Brano di partenza:
Viaggio nella storia del cinema: Tre colori - Film blu

Vedete che ogni tanto nello studiare qualcosa di positivo a volte c'è! 
Sto preparando un esame di storia del cinema e questo mi ha dato la possibilità di vedere una dozzina di film che qualsiasi appassionato dovrebbe vedere, quei titoli che hanno fatto davvero la storia del cinema ma che per pigrizia non si ha mai la voglia di guardare. Ad esempio, chi avrebbe mai voglia un martedì sera di accendere la televisione e di guardarsi La corazzata Potemkin? Credetemi che nemmeno io avevo voglia, d'altronde il titolo più recente della lista era Il pianista del 2002, che per altro avevo già visto, mentre il primo titolo era del 1926.
Ciò che ho capito alla fine di questo mezzo supplizio è che amo ancora di più il cinema, e che non bisognerebbe mai precludersi una visione per dei pregiudizi. Per questo motivo ho pensato di dedicare una collana di recensioni a questi famosi titoli, sperando di invogliarvi a guardarli come me per la prima volta con un po' più di contesto storico e tecnico. Dopo di che deciderete voi se sono davvero cagate pazzesche oppure no.

Julie perde in un incidente d'auto il marito Patrice, famoso ed apprezzato compositore, e la piccola figlia. Julie non è in grado di fronteggiare questa enorme perdita e, dopo un vano tentativo di suicidio, decide inconsciamente di voler dimenticare la sua vita precedente all'incidente, dissociandosi dalla realtà. Ancora una volta però, Julie non riuscirà a scappare e la vita la costringerà a fare i conti con i suoi ricordi.

Esercizio 1: Nel brano, di che anno è il primo titolo della lista di film per l'esame?
Il brano e l'elenco vengono da fonti diverse.

Elenco di partenza:

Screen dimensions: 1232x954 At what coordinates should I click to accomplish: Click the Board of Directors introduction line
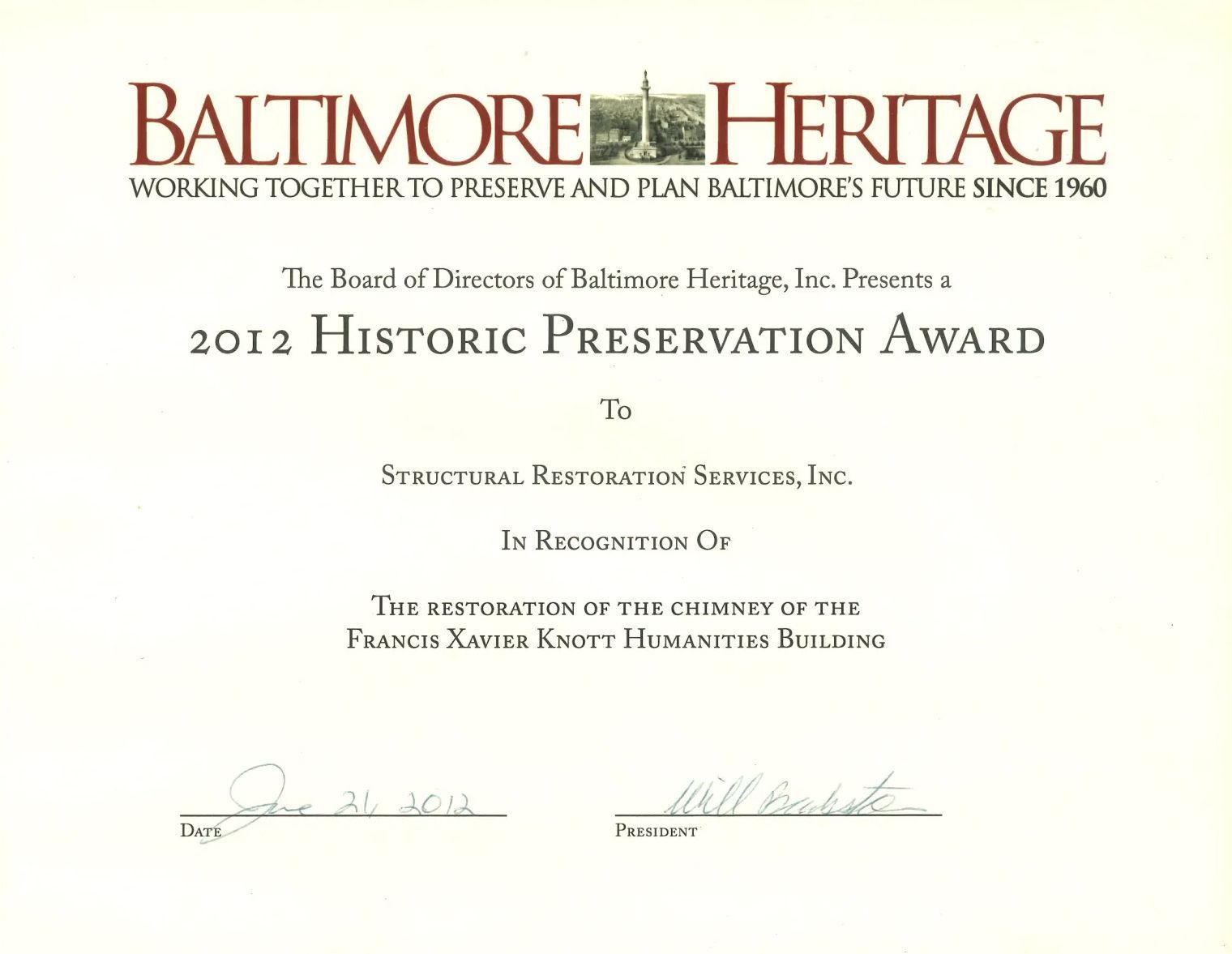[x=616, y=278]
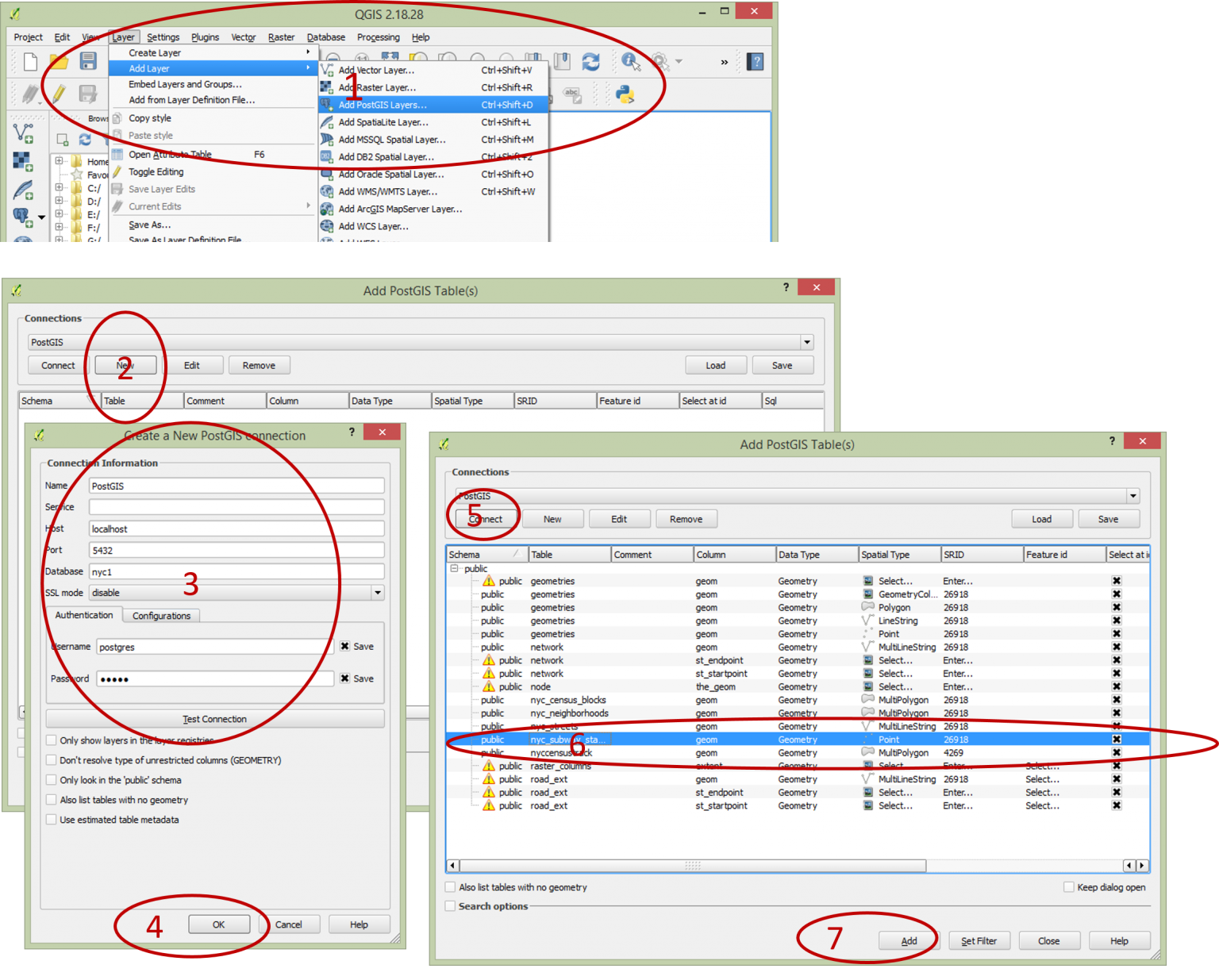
* * *
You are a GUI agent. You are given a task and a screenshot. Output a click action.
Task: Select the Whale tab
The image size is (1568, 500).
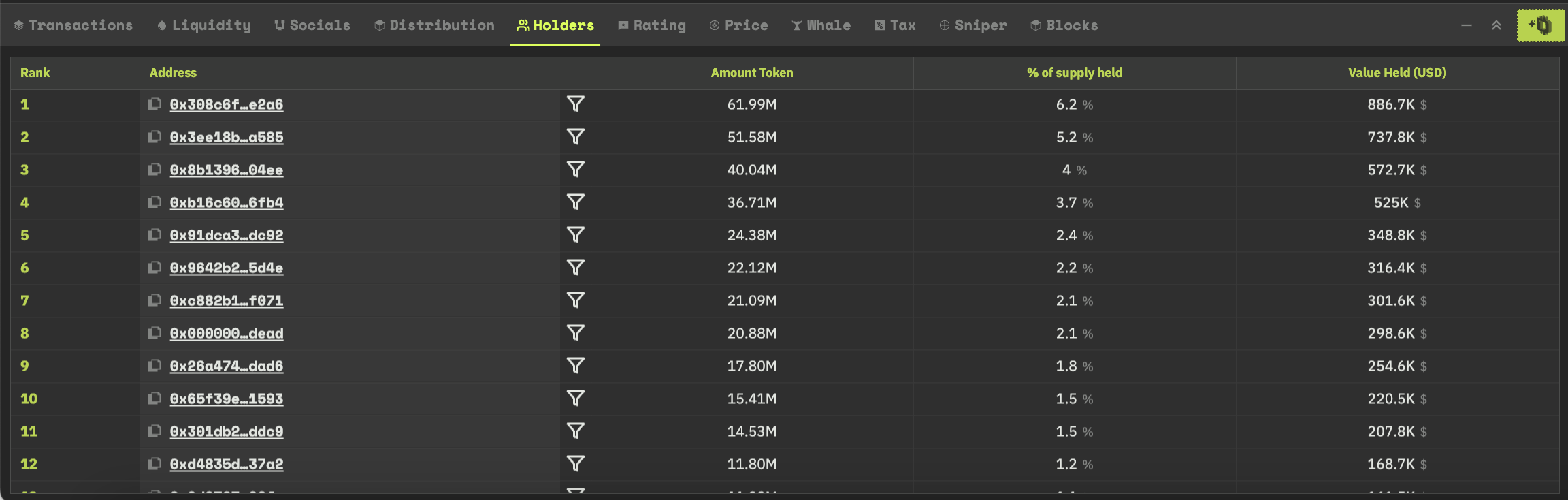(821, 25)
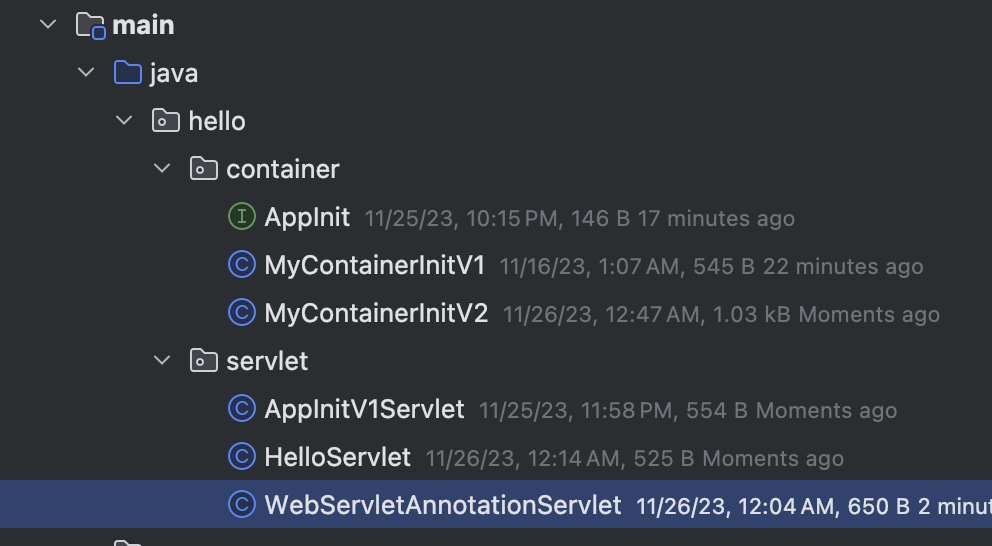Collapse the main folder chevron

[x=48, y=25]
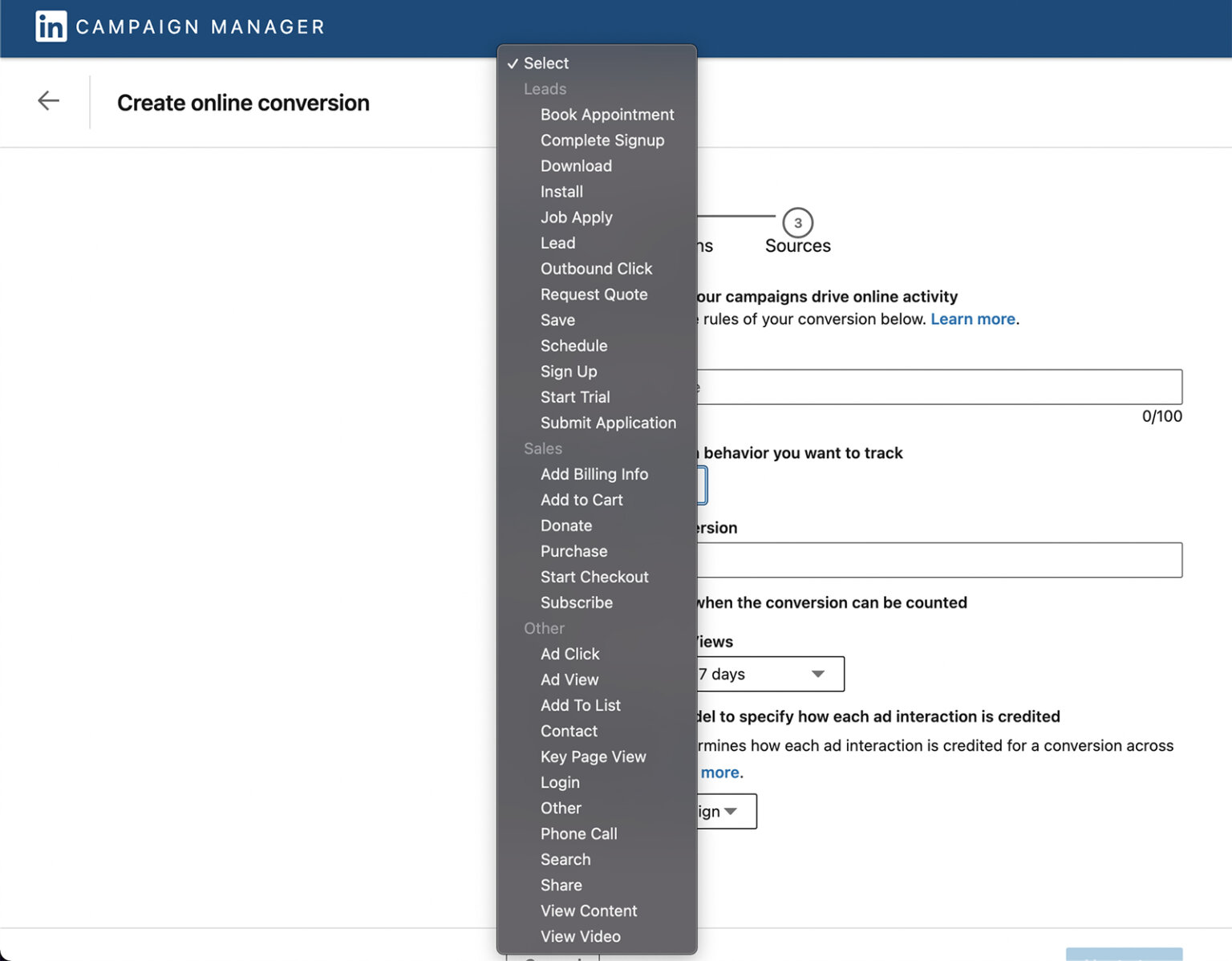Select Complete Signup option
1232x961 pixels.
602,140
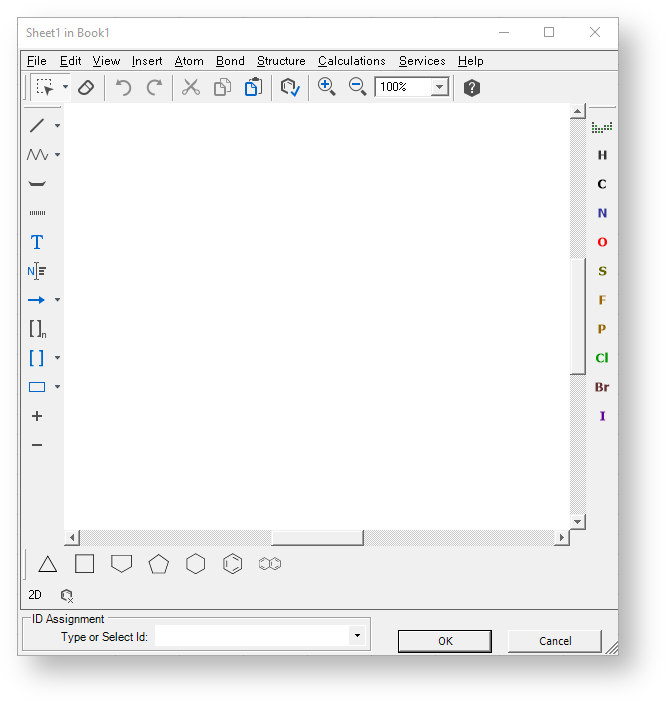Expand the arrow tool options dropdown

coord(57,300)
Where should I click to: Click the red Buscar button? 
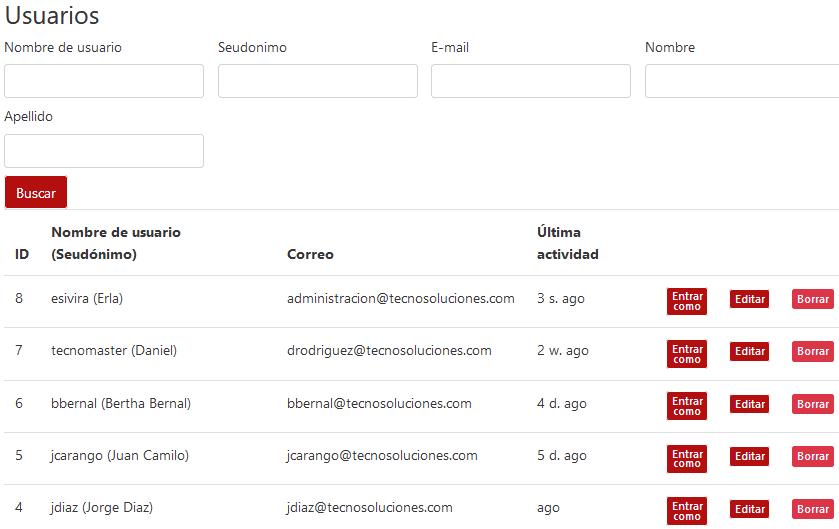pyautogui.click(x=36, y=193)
* * *
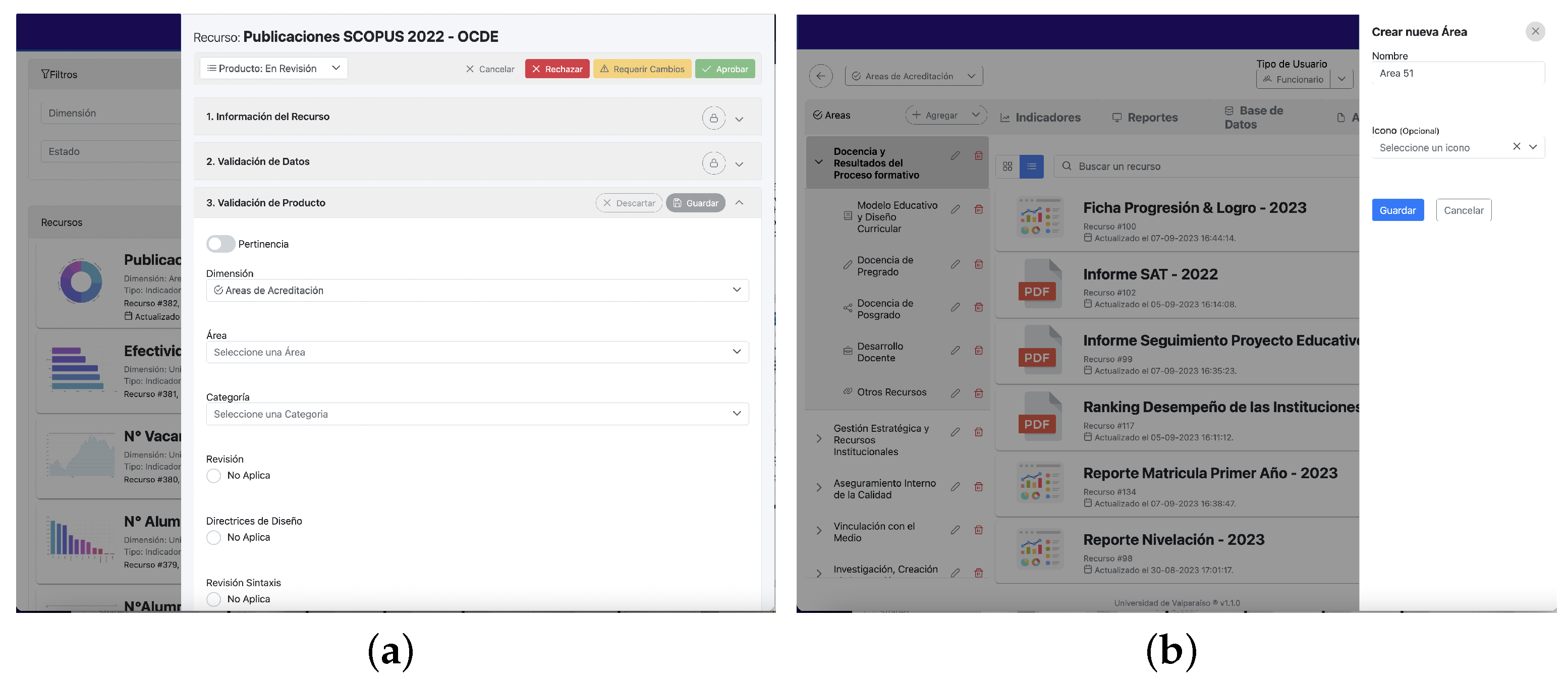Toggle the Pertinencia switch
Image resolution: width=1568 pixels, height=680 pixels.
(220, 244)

Esercizio 2: Riscrivi come CSV a due colonne, chiamate testo e risposta, la parte dell'elenco che va dalla riga con "Screen dimensions: 1232x954" fino alla riga con "[x=616, y=278]", tutte e due comprese. Fai una riga per voce, metti ogni campo tra virgolette con gli a capo cambiati in spazi e lascia fuori le immagini.

Risposta corretta 1: Del 1926.

Risposta corretta 2:
testo,risposta
"Screen dimensions: 1232x954 At what coordinates should I click to accomplish: Click the Board of Directors introduction line","[x=616, y=278]"